No futuro, o próprio Spinoza iria afirmar que é a percepção direta a única que pode captar os conhecimentos metafísicos acerca da verdade, pois ela traz o discernimento imediato; e, como também iria afirmar Bergson, a intuição é primordial quando o espírito deliberadamente fecha as portas aos sentidos externos.

Por isso, os Upanishads dizem que Brahman furou as aberturas dos sentidos de modo que se abrissem para fora, assim o homem olha para fora e não para dentro de si mesmo, alguns homens sábios, entretanto, com os olhos fechados e o desejo na imortalidade, veem para dentro. Se, olhando para dentro, um homem nada encontra, isso só prova a perfeição da sua introspecção, porque nenhum homem pode esperar encontrar o eterno dentro de si, já que ele está imerso no efêmero e no particular. Antes que essa realidade interior possa ser sentida, o homem tem de alijar de si toda ação e todo pensamento, toda a turbulência da alma e do corpo. Por fim, o indivíduo cessa de ser e a unidade e a realidade aparecem. Porque não é o indivíduo que o vidente vê em seu puro ser interior, esse ser individual não passa de uma série de estados mentais, é meramente o corpo visto de dentro. O que o sábio procura é o atman, o Próprio de todos os próprios, a Alma de todas as almas, o imaterial, o Absoluto sem forma, no qual nós mergulhamos quando nos esquecemos de nós mesmos, o que implica em dizer que Deus se encontra em nós mesmos, consoante o estágio evolutivo em que nos encontramos.

Mas o que eles queriam dizer, na realidade, e não souberam explicar, é que os conhecimentos metafísicos acerca da verdade não se encontram dentro de nós, pois se olharmos para nós mesmos nada iremos encontrar que tenha alguma relação com o que seja absoluto, pois tudo aquilo que se refere diretamente ao nosso interior é relativo. Assim, o homem tem que se alçar ao Espaço Superior e lá captar os conhecimentos verdadeiros que lá se encontram, através da percepção oriunda do seu criptoscópio, por isso eles não são criados ou inventados, pois ninguém é capaz de criar conhecimentos, já que isso modificaria a perfeição do Universo, por isso todos os conhecimentos sempre existiram, já que foram criados por Deus. Para tanto, tem que alijar de si toda ação e todo pensamento, oriundos da compreensão do intelecto, que deve criar as experiências físicas correspondentes a esses conhecimentos metafísicos. Daí a razão deles dizerem que o sábio procura o Atman, o Absoluto, no qual nós mergulhamos quando nos esquecemos de nós mesmos.

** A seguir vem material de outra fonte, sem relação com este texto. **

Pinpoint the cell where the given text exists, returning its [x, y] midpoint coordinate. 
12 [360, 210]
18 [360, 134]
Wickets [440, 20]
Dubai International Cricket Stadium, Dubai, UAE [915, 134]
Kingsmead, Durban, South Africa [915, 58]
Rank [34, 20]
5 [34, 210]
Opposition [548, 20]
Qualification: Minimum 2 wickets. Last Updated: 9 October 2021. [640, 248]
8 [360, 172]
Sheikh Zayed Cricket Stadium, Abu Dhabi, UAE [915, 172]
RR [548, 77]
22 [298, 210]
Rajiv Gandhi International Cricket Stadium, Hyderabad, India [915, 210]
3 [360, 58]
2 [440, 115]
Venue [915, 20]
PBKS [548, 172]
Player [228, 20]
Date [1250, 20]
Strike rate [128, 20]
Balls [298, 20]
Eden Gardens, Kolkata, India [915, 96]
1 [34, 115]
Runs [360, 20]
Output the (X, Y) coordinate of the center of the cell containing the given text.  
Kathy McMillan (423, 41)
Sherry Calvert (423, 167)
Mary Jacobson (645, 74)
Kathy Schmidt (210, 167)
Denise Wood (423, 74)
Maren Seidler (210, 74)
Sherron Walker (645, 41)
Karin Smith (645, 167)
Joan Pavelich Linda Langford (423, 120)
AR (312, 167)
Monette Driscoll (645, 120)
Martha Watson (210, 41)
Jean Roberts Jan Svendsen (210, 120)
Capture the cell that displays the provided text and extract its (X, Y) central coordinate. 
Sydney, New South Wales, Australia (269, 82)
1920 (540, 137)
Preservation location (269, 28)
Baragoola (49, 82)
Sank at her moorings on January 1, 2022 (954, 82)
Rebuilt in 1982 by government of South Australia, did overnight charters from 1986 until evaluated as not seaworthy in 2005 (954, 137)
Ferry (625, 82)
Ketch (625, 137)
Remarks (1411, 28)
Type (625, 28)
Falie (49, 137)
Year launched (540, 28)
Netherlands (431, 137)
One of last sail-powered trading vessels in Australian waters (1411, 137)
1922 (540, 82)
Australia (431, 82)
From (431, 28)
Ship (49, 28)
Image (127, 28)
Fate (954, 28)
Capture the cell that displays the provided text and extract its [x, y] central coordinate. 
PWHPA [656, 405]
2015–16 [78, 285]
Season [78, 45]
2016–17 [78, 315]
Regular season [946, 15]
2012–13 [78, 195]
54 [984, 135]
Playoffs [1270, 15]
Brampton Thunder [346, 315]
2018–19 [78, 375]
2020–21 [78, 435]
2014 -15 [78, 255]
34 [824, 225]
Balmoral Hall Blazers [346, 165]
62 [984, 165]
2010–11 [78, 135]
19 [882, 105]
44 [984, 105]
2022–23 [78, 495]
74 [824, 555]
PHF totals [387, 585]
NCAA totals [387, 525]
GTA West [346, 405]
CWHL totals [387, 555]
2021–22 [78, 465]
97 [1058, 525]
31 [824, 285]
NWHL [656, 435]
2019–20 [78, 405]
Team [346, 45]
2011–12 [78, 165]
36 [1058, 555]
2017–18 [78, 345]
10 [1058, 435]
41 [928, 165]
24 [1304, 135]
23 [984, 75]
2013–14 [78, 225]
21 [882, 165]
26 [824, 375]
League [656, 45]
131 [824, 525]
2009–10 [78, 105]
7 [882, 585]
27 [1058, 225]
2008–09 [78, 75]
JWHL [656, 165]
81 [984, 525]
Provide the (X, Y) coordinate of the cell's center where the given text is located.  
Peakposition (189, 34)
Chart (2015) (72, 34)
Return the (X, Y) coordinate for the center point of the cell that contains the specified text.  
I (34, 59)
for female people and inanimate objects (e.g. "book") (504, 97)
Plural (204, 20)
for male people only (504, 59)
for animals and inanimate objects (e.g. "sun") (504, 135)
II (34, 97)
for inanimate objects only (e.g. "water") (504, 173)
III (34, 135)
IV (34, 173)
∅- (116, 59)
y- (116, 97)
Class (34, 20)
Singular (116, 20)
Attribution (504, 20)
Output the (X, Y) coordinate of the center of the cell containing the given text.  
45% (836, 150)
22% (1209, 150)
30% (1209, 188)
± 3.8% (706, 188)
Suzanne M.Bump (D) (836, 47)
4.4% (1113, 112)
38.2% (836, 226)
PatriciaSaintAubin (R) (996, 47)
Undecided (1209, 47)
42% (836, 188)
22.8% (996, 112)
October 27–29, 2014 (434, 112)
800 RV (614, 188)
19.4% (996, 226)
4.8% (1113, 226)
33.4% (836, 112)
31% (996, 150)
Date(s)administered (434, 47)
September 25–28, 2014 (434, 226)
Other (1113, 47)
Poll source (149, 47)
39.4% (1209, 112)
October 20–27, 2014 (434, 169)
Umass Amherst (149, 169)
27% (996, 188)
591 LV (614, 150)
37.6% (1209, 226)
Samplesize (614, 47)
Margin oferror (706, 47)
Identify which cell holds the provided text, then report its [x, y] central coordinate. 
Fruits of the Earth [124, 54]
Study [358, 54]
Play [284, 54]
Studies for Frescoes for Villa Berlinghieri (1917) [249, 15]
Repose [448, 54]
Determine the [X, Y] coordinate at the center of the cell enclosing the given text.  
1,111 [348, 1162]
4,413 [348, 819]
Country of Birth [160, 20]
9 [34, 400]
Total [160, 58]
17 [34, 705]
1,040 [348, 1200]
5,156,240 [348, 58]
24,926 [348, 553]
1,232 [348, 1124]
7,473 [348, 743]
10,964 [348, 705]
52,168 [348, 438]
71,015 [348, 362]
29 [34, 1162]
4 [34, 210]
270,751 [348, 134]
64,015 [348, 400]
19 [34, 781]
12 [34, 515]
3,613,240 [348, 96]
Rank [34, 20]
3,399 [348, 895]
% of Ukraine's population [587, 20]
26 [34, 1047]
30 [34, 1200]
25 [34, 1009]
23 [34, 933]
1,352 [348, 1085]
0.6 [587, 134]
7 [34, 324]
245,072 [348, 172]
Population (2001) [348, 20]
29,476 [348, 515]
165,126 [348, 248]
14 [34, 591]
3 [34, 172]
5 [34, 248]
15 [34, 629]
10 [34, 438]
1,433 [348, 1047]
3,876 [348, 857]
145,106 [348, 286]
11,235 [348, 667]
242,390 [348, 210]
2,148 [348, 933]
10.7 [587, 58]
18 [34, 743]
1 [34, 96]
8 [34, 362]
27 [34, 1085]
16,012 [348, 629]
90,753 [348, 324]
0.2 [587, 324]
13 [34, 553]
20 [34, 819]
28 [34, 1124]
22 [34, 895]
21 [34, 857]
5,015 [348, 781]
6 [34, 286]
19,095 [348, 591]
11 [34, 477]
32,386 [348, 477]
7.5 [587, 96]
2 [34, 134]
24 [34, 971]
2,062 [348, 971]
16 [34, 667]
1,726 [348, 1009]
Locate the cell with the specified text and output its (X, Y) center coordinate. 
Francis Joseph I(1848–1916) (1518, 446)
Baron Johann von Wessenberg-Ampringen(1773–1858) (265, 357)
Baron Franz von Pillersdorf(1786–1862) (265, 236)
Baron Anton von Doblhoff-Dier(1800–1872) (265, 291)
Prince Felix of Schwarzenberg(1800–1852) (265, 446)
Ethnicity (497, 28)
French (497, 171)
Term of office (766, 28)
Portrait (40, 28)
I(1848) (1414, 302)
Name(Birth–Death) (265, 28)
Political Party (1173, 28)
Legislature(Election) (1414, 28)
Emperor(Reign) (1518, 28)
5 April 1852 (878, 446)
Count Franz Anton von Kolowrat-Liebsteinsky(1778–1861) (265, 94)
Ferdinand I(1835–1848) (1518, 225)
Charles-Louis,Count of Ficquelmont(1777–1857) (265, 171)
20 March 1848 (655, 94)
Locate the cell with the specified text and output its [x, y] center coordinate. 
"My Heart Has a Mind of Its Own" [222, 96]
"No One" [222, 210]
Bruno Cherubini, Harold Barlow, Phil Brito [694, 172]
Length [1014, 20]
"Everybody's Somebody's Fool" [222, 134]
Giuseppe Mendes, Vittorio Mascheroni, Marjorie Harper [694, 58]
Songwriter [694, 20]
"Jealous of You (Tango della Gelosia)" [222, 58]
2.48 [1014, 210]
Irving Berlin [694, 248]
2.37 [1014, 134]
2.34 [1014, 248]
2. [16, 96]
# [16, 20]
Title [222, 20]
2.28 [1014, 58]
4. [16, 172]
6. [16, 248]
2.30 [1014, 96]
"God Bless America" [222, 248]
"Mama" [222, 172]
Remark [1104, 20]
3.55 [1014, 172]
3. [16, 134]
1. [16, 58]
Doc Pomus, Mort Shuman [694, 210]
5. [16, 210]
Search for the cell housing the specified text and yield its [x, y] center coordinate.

Mas embora esta Grande Era que está ora sendo explanada, denominada de A Era da Sabedoria, seja dedicada mais especificamente ao desenvolvimento da Saperologia, o fato é que o desenvolvimento da Veritologia não poderia deixar de também ser considerado, uma vez que ela se caracteriza como sendo a sua fonte. E caso a Veritologia tivesse conseguido se estabelecer na face da Terra, encontraria a Saperologia no final da Grande Era pronta para a sua explanação. Mas como tal não ocorreu, vamos discorrer um pouco sobre algumas tentativas da sua fixação neste mundo.

Vale aqui ressaltar que assim como as ciências são dependentes da Saperologia, as religiões também são dependentes da Veritologia, já que as religiões também são as fontes das ciências. Mas sempre quando se tenta fixar a Veritologia no seio da nossa humanidade, geralmente se cria um credo em nome do veritólogo responsável, cujos seguidores se danam a realizar cultos e rituais diversos, erguendo templos e altares em prol de supostas divindades, sempre submissos e com temor ao deus ou aos deuses que imaginam existir, por isso prestando homenagens, adorando e se tornando pedintes inveterados, sempre baseados na fé credulária e na salvação, as quais fazem parte do irracionalismo pregado e imposto pelos sacerdotes, os mentores desses credos. Na Índia, um grande exemplo é Buda, como veremos no próximo tópico.